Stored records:
-- Opening Marker --

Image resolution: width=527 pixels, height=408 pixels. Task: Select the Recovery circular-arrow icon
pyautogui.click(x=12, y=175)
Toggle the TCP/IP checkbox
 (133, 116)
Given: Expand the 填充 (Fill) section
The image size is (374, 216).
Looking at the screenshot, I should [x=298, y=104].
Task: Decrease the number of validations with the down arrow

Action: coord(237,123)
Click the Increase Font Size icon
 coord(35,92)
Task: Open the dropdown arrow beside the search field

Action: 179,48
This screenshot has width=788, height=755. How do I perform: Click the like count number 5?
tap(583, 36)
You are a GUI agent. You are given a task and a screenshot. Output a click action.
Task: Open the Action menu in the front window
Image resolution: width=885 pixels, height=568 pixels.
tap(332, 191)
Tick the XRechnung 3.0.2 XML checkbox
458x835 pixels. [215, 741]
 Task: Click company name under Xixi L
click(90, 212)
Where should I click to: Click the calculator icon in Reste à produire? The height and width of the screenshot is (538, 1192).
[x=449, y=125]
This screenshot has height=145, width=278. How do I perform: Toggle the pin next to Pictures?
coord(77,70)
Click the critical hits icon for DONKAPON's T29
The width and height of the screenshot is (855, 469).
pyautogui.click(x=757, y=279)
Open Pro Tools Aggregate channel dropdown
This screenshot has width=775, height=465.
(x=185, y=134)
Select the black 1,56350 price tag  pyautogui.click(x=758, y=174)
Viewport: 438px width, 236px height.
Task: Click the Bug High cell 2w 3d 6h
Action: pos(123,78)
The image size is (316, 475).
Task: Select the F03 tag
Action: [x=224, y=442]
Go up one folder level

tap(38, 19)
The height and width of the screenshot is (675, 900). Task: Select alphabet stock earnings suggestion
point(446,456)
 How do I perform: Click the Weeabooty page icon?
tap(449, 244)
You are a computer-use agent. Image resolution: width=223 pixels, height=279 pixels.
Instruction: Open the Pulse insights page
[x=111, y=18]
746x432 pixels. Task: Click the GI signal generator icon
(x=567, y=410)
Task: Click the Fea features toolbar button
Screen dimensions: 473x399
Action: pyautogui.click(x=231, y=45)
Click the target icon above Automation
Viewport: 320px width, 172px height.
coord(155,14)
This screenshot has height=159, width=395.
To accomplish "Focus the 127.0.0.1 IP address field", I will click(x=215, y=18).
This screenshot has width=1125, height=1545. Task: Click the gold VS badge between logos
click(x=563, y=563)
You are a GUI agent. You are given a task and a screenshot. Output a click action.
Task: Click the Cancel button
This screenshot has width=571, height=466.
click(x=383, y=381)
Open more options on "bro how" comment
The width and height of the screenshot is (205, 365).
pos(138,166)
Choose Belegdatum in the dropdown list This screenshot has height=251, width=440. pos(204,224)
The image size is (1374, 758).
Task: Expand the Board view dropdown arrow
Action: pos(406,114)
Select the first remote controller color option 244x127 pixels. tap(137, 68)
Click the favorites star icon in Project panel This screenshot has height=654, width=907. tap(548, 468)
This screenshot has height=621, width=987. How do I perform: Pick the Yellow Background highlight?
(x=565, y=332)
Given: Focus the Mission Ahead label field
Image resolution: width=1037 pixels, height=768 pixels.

-- Closing Marker --

> **YOUR ASSIGNMENT**
From the records above, return each line that has the string "button".

> **ANSWER SPACE**
Task: Click the Fea features toolbar button
Task: Click the Cancel button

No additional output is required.